We used domain architectures from the SUPERFAMILY database to build protein architecture databases, one for each specie. We then constructed classes of homologous genes using similarity criteria between these architectures, as was done in TB04 . Two genes are considered homologs if they share the same domains in the same order, neglecting domain repeats. For this analysis, proteins coded by the same operon were considered as separate entities. Since the definition of homology is rather arbitrary it is rather natural to test different definition and observe the stability of results. All these results were filtered for consistency using stricter or looser homology criteria sellerio002 . In the case of the S. cerevisiae, and only with respect to the network degree distributions (as shown in Fig. 2), we also considered the notion of homology descending from the gene pairs defined by blocks of doubly conserved syntheny described in KBL04 .

We assessed the evolution of the Auto Regulated transcription factors by studying the distribution of the subgraphs shown in Fig. 3 within homology classes. Quantitative measure was given by the evaluation of observable $a$, as described in the main text, which was computed on both the experimental data set and on the randomized instances of the null model described later.

We studied the distribution of regulating interaction within and across homology classes. A number of observables were implemented to describe the relationship standing between the architecture data set and the transcription network data set. To quantify the effect of rewiring we introduced the observable $R$ as described in main text. Again, this observable was evaluated upon the experimental data set and upon the null model.
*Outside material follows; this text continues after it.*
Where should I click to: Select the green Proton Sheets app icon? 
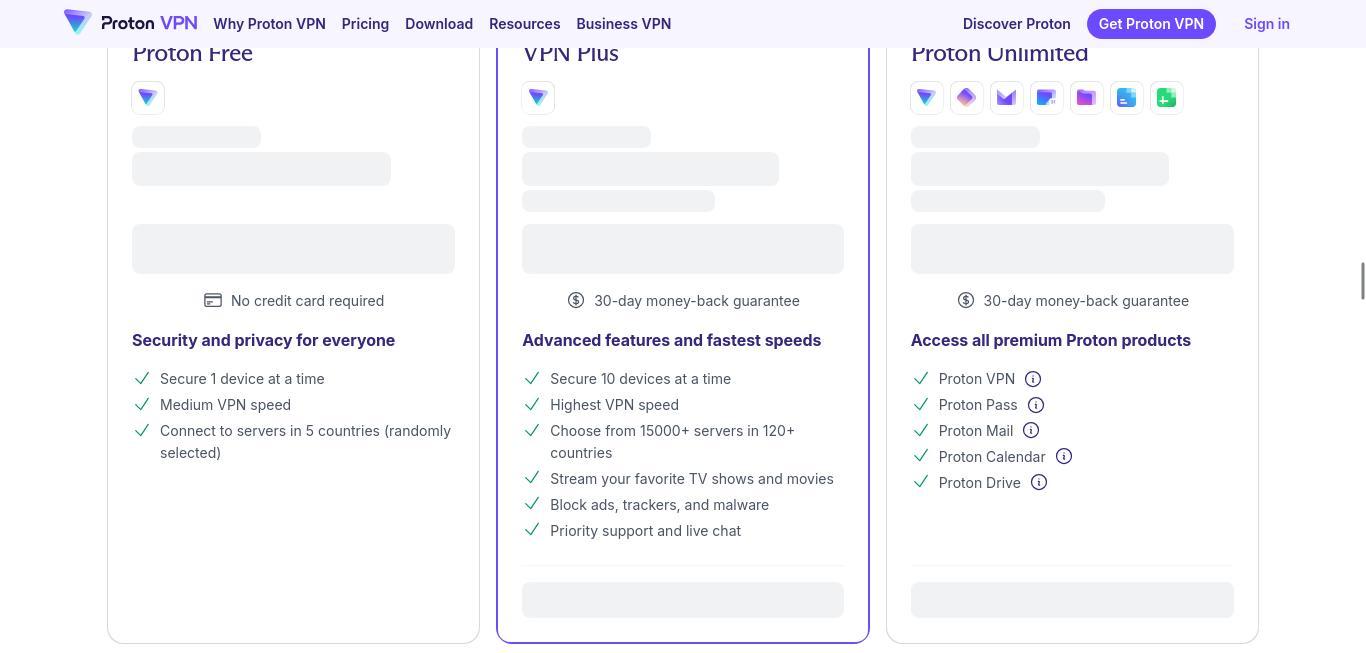[1166, 98]

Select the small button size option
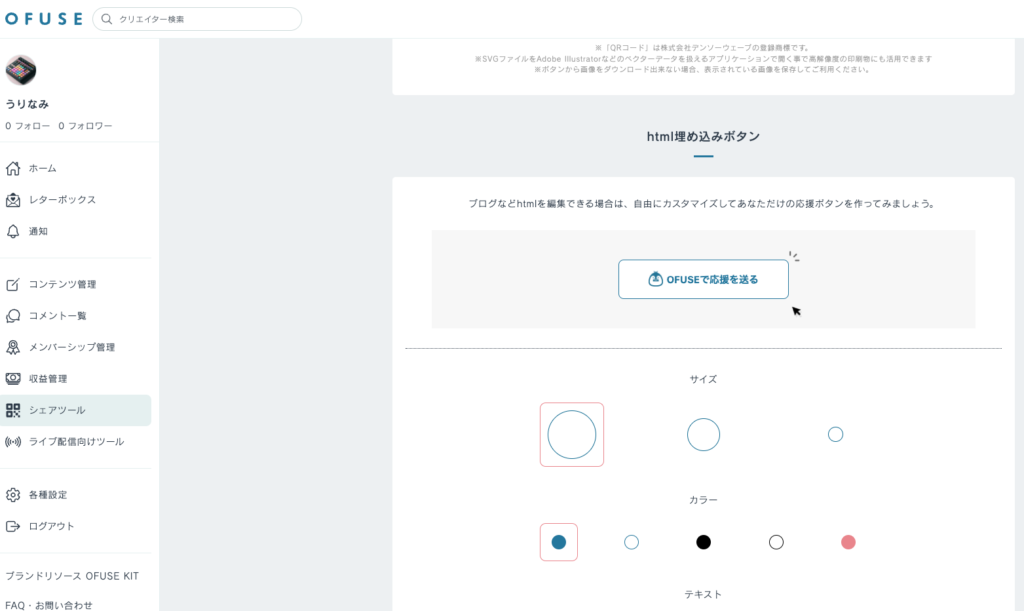point(835,434)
We studied the evolutionary properties of homodimers and heterodimers with respect to our duplication and divergence model. We assessed the co-existence of homo- and hetero- dimers within the homology classes by evaluating the sum (over all the homology classes) of the number of all dimeric pairs found in each homology class. The same analysis were performed upon the randomized instances of the null model, and the result is shown in Fig. 2.

Most of the measures performed upon the experimental data sets were compared with a null model of homology. Keeping fixed the homology classes, we randomly shuffled the architecture associations to the gene names. This randomizes all the interaction existing between homology properties (which are responsible of class generation) and all the other data sets (adjacency list of transcription network, homodimers, heterodimer pairs). The advantage of this null model lies in the fact that no experimental database is actually randomized, only their interactions. This is important as this randomization does not destroy the homology information nor the global (large scale) properties of the network. Finally, gene name shuffling was done separately for TFs and TGs, as was done in TB04 , due to their inherently different DNA-binding properties (which depend on their domains). The data shown in this paper correspond to $10^{5}$ randomized instances of the null model, allowing us to estimate P-values larger than $1\times 10^{-5}$.